3. What is the evidence for the lack of myelination in the cultured neurons?

The culture protocols used in this study do not support the growth of oligodendrocytes or Schwann cells needed for the formation of myelin sheaths. Additionally, we did not detect any saltatory high-speed signal conduction in any recorded neurons, suggesting that myelin sheaths were not formed around the axons. We, however, cannot exclude potential cases where axons were partially myelinated. As we have no further evidence to support or exclude this possibility, we cannot make any exclusive claims.

In response to this question, we edited the Discussion section on pages 17 and 18 / lines 452-463 and added citations 49-51 to clarify this point.

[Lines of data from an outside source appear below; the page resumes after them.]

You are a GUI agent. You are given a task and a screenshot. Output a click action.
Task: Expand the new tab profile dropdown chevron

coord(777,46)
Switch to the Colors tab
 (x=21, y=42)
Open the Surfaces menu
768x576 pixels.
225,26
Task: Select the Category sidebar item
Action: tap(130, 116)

“The culture protocols used in this study do not support the formation of myelin sheaths around axons. Therefore, it is unlikely that complete myelination occurred in our cultures. Namely, the myelination of primary neurons in vitro requires supplements that support the well-balanced development of neurons and myelin-producing cells or, in the case of motor neurons, co-culture with a feeder layer of Schwann cells. In both cases, the timely addition of specific neurotrophic factors is required to initiate the myelination program. The culture media used in this study were not specifically designed to support the growth of myelin-producing cells, and no myelination-promoting factors were included in the media. The protocols did not involve co-culturing motor neurons with Schwann cells that would provide myelination. Moreover, motor neurons were grown in a culture medium containing NT3, a neurotrophic factor known to significantly inhibit myelination in vitro. Finally, we did not detect any saltatory high-speed signal conduction in any recorded neurons, suggesting that myelin sheaths were not formed around the axons. We, however, cannot exclude potential cases where axons were partially myelinated.”

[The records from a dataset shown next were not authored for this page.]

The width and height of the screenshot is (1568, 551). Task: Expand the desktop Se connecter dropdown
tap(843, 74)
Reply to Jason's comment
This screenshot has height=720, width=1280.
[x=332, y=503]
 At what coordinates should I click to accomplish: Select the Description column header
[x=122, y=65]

4. Figure 8: what could be the explanation for the marked increase in spike amplitude in segment X of the spinal axon? A higher density of sodium channels? If this is the case, perhaps the authors could provide immunostaining of Nav channels or AnkB/G.

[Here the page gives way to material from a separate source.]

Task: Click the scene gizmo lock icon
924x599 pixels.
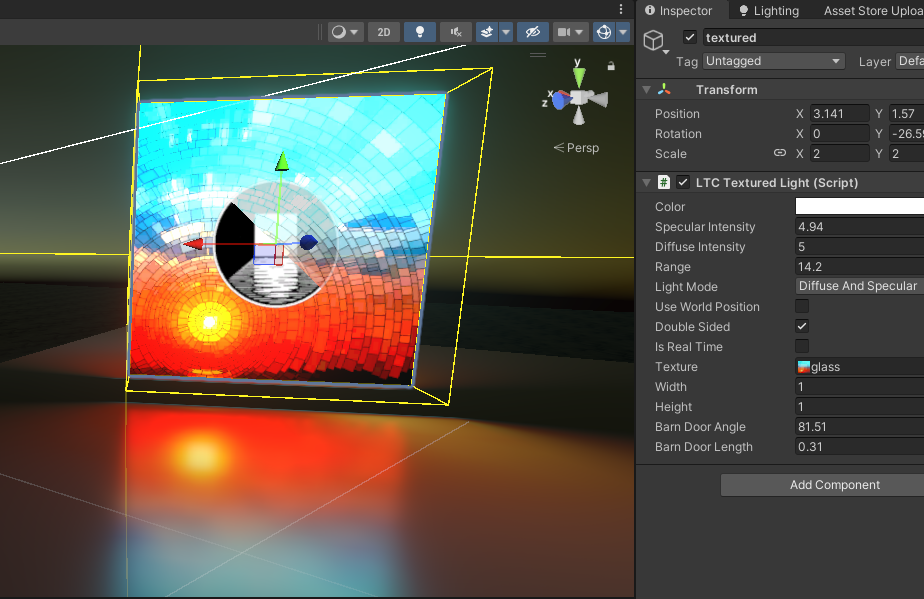Action: pos(611,66)
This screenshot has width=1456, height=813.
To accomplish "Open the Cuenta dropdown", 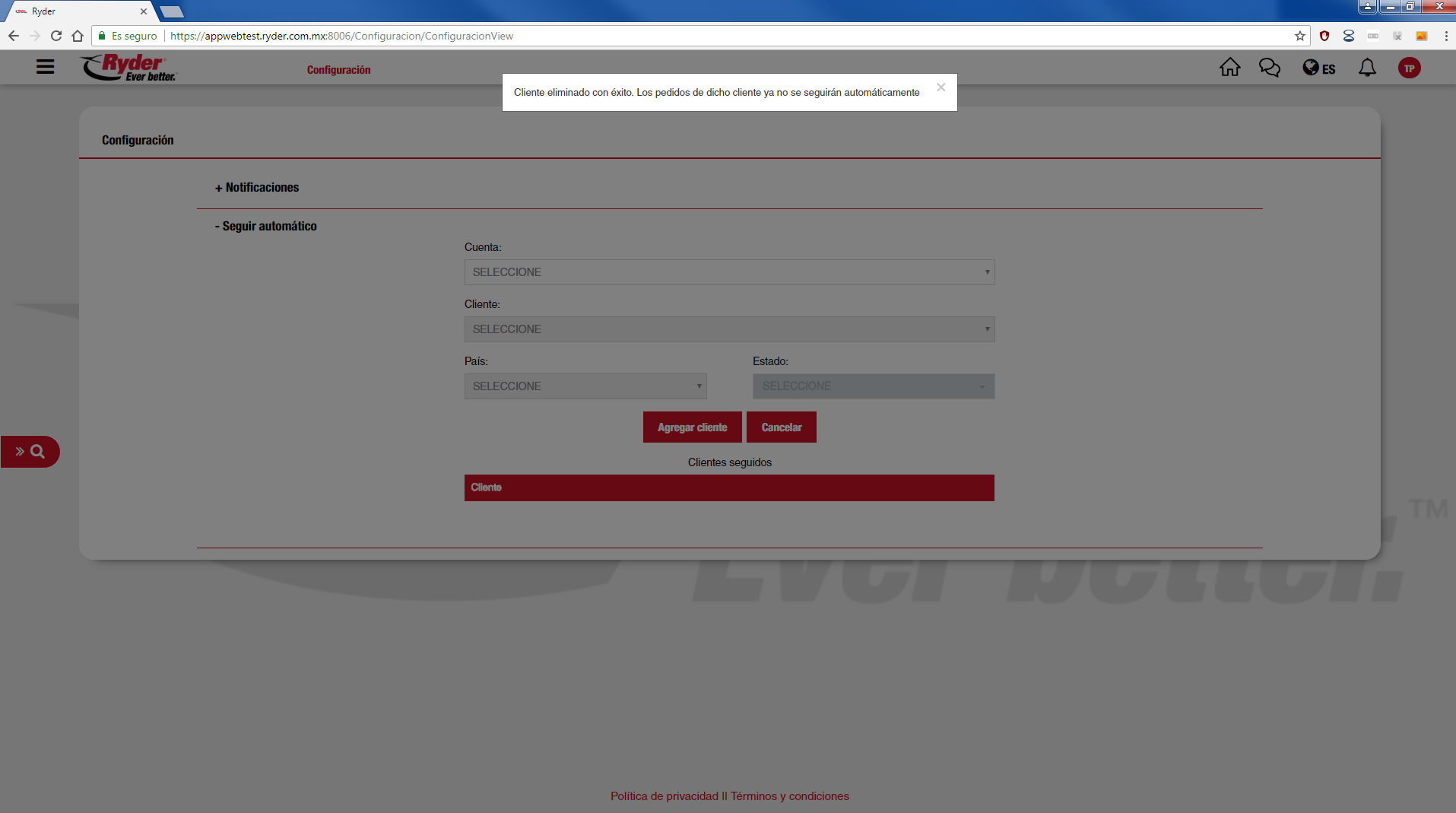I will (728, 272).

The lower AP amplitudes observed at the AIS in motor neurons may be attributed to the potential disruption in the organization of the AIS in unmyelinated motor neurons. This disruption could involve alterations in the distribution and combination of voltage-gated ion channels and incomplete segregation of the AIS, para-AIS, and juxtapara-AIS compartments typically found in myelinated spinal axons. The diameter, length, and positioning of the AIS in relation to recording electrodes may also substantially impact shaping the extracellular AP profile, which in turn can influence the AP amplitude. Therefore, not solely the local densities of voltage-gated ion channels can explain the lower AP amplitudes observed at the AIS in motor neurons. To accurately address this question, it would be necessary to conduct comprehensive modeling studies that consider all of these parameters, which was not possible within the scope of this study.

In response to this comment, we edited the Discussion section on page 17 / lines 438-440 and 444-445, and added citation 45 to clarify this point.

“The diameter, length, and positioning of the AIS in relation to recording electrodes may also have a substantial impact on shaping the extracellular AP profile, which in turn can influence the AP amplitude.”

“However, a comprehensive modeling study incorporating biophysical, structural, and spatial parameters is necessary to explain the observed differences in AP amplitudes between cortical and spinal axons.”